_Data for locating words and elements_
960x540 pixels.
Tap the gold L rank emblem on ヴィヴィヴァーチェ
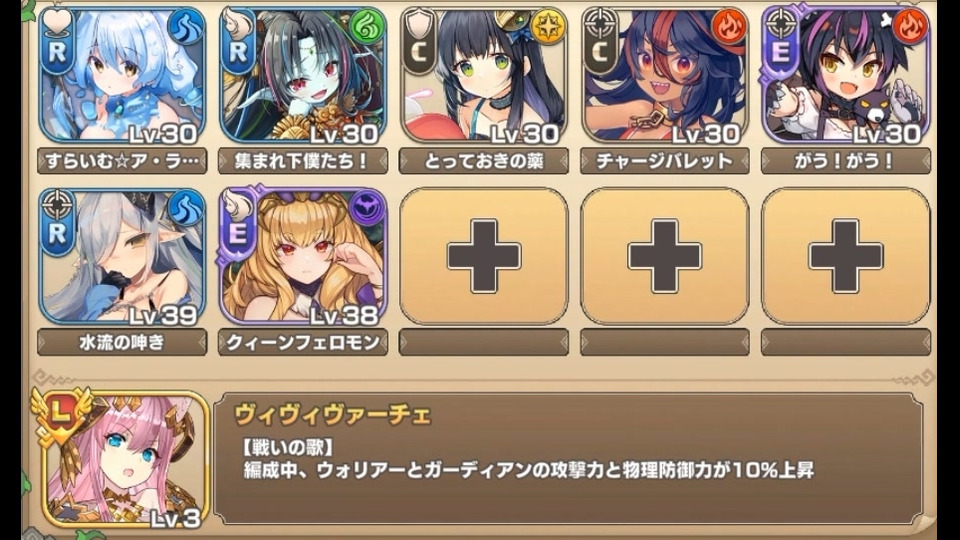[x=60, y=416]
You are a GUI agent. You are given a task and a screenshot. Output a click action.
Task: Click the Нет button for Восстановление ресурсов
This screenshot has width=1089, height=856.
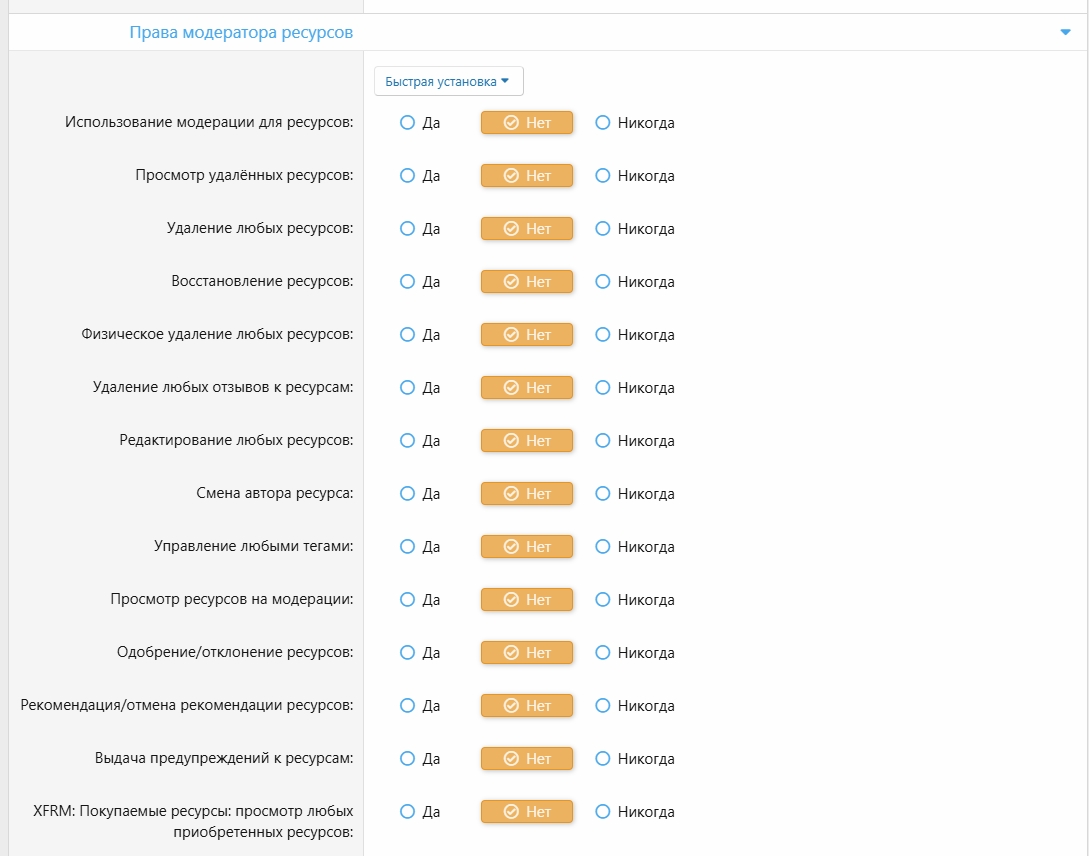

_Exercise prompt_
Reproduce every item above word for word, leaving out the pictures.

_Result of this exercise_
960x540 pixels.
Tap the gold L rank emblem on ヴィヴィヴァーチェ
[x=60, y=416]
You are a GUI agent. You are given a task and a screenshot. Output a click action.
Task: Click the Нет button for Восстановление ресурсов
This screenshot has width=1089, height=856.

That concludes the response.